Prepared by Lin Jensen , Bishop's University , for CSc 116 Assembly Language class, April 2002, revised for AT&T syntax, November 2003. If you prefer nasm (masm, tasm) syntax, see the old summary.
This summary lists only the most useful general-purpose instructions. Where there are differences between treating signed v. unsigned numbers, I have only included the forms for signed numbers (this applies to mutiplication, division, and jumps for less or greater.) There are a great many "complex" instructions that are not actually needed (e.g. loope, rep movsb), and many varient forms. Most instructions can operate on 8- 16- or 32-bit quantities, so long as all operands are the same size.
There are 4 general purpose registers, named EAX, EBX, ECX, EDX.
Each of these registers is 32 bits. The lower 16 bits and lowest 8 bits of EAX can be refered to using the names AX and AL respectively, and similarly for the others. The second-lowest 8 bits can be referred to as AH.
There are also 2 "index" registers, named ESI and EDI. In fact, all registers can be used for indirect addressing.
Two "saved" registers are associated with the stack . They must be preserved
across function calls:
Data movement instructions do NOT affect the status flags. Thus merely moving a value into a register does not enable one to branch depending on its value, an arithmetic (or logic) instruction has to be used for the test.
mov src, dest # move src to dest, one (but not both) may be in memory
# src may be immediate (constant), which is indicated with a $
xchg op1, op2 # exchange 2 operands, at least one must be a register
lea memory_reference, %reg # "load effective address" calculates the addressThe last instruction can be used to calculate the address of some complex addressing mode.
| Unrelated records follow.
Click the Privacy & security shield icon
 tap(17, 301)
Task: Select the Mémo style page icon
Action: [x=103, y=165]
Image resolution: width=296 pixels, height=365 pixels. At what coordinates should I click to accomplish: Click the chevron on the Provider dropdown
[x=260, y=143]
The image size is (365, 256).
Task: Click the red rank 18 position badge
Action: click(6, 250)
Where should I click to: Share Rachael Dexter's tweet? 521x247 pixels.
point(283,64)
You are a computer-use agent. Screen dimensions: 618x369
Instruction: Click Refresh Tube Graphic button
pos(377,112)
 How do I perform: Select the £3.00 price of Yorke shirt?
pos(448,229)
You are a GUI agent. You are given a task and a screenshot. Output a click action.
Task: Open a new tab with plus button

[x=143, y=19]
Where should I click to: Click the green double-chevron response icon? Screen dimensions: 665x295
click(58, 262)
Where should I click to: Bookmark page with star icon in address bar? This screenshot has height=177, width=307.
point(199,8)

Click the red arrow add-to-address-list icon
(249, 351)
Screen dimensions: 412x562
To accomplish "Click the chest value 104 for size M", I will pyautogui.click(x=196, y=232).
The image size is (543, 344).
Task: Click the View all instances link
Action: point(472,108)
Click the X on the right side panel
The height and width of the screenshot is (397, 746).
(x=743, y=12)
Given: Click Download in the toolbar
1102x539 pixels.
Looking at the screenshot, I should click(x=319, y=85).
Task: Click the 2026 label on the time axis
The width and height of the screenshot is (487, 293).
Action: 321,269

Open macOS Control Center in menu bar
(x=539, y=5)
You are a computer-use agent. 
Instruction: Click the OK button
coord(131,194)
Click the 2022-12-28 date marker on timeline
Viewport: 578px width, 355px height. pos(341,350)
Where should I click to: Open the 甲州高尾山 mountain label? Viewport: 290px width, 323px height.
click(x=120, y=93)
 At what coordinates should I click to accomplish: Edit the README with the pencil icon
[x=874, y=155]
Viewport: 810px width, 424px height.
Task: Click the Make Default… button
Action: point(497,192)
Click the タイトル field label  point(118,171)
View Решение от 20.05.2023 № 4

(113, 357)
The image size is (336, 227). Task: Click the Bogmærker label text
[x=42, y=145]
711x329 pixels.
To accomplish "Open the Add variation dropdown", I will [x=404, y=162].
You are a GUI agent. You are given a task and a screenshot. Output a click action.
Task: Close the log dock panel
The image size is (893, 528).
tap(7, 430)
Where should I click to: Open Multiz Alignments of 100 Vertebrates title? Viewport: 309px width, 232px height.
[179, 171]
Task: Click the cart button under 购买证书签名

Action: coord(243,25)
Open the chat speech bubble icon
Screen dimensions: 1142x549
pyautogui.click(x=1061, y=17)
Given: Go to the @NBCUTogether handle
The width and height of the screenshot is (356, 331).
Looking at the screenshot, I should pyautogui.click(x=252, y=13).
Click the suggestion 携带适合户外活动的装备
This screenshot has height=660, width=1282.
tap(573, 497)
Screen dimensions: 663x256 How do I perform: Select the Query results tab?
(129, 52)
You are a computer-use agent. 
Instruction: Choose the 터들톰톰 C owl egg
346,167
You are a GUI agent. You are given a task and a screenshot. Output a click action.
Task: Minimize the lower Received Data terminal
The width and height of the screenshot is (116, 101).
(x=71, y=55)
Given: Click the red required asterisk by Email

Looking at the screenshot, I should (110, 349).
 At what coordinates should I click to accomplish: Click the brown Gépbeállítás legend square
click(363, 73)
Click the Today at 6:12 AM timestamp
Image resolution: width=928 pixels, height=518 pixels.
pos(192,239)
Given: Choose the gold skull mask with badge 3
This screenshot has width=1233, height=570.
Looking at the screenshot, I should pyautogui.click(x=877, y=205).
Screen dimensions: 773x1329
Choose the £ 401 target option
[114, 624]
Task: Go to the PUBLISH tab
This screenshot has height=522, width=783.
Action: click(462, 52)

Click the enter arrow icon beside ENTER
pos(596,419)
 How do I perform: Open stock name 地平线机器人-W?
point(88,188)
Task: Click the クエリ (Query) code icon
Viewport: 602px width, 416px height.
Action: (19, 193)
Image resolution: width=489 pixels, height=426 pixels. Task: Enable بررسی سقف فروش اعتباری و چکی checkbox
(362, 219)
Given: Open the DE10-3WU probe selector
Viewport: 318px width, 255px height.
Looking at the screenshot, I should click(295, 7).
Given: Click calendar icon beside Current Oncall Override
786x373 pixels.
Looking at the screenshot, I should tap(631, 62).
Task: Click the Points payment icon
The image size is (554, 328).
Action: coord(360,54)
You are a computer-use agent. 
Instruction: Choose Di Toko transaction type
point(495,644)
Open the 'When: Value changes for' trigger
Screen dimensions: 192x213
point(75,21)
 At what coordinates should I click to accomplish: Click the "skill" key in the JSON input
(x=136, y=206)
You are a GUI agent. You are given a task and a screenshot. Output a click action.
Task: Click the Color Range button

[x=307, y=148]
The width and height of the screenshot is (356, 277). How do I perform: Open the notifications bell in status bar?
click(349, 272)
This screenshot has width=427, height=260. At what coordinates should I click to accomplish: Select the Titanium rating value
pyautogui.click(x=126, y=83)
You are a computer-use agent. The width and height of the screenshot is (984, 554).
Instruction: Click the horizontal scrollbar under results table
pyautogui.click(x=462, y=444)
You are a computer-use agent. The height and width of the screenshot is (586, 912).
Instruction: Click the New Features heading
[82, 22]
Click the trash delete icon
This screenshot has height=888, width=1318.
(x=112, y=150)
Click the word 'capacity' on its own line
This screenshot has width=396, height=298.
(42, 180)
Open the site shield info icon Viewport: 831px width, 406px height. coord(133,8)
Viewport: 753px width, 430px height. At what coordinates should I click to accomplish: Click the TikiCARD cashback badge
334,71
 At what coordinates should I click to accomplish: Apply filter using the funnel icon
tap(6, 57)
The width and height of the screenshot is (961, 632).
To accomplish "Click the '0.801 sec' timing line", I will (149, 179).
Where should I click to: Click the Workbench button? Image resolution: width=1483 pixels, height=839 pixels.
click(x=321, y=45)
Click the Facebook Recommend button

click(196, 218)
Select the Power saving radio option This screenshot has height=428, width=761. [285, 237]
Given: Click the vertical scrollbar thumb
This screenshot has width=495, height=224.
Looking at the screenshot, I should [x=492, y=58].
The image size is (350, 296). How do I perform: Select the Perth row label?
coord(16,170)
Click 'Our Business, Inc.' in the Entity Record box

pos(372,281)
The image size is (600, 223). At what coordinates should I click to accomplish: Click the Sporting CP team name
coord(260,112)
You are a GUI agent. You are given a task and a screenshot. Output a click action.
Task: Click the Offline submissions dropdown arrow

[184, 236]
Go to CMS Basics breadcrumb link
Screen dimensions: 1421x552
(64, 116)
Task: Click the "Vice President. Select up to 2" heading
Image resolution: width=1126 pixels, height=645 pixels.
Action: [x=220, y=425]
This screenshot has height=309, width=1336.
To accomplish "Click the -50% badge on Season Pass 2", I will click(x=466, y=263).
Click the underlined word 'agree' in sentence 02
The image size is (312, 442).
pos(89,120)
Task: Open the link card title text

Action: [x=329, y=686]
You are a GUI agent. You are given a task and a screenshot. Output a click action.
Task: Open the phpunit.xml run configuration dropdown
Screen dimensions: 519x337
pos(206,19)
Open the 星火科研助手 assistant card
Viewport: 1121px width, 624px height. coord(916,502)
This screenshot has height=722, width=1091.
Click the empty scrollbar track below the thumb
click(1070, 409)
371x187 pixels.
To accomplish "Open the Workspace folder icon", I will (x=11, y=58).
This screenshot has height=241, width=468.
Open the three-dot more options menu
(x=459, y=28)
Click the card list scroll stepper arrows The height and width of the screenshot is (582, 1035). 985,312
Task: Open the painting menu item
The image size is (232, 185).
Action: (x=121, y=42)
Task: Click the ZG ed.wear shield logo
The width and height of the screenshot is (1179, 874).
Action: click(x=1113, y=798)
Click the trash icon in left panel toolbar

For loading the address of a variable in the data segment, a mov instruction can be used, as such an address is a constant:
# of the memory reference, and stores it in the reg.
mov $myString, %edx # loads the address of myString into the register
All arithmetic instructions set status flags according to their results, these can be used by following jump instructions to decide whether to branch or not. The most important are Carry, Zero, Sign, and Overflow.
add src, dest # dest := dest + src, same limitations as mov
sub src, dest # dest := dest - src
cmp src, dest # same as sub except result NOT stored. Sets status flags only
imul src, dest # just one variant. Only the Overflow flag has meaning (too large)
cdq # preceeds idiv to sign-extend eax (into edx) to a 64-bit number
idiv src # eax := [edx:eax]/src, edx := remainder. The dividend is 64 bits.
inc op # increment (add 1 to) operand, sets OSZ (not C)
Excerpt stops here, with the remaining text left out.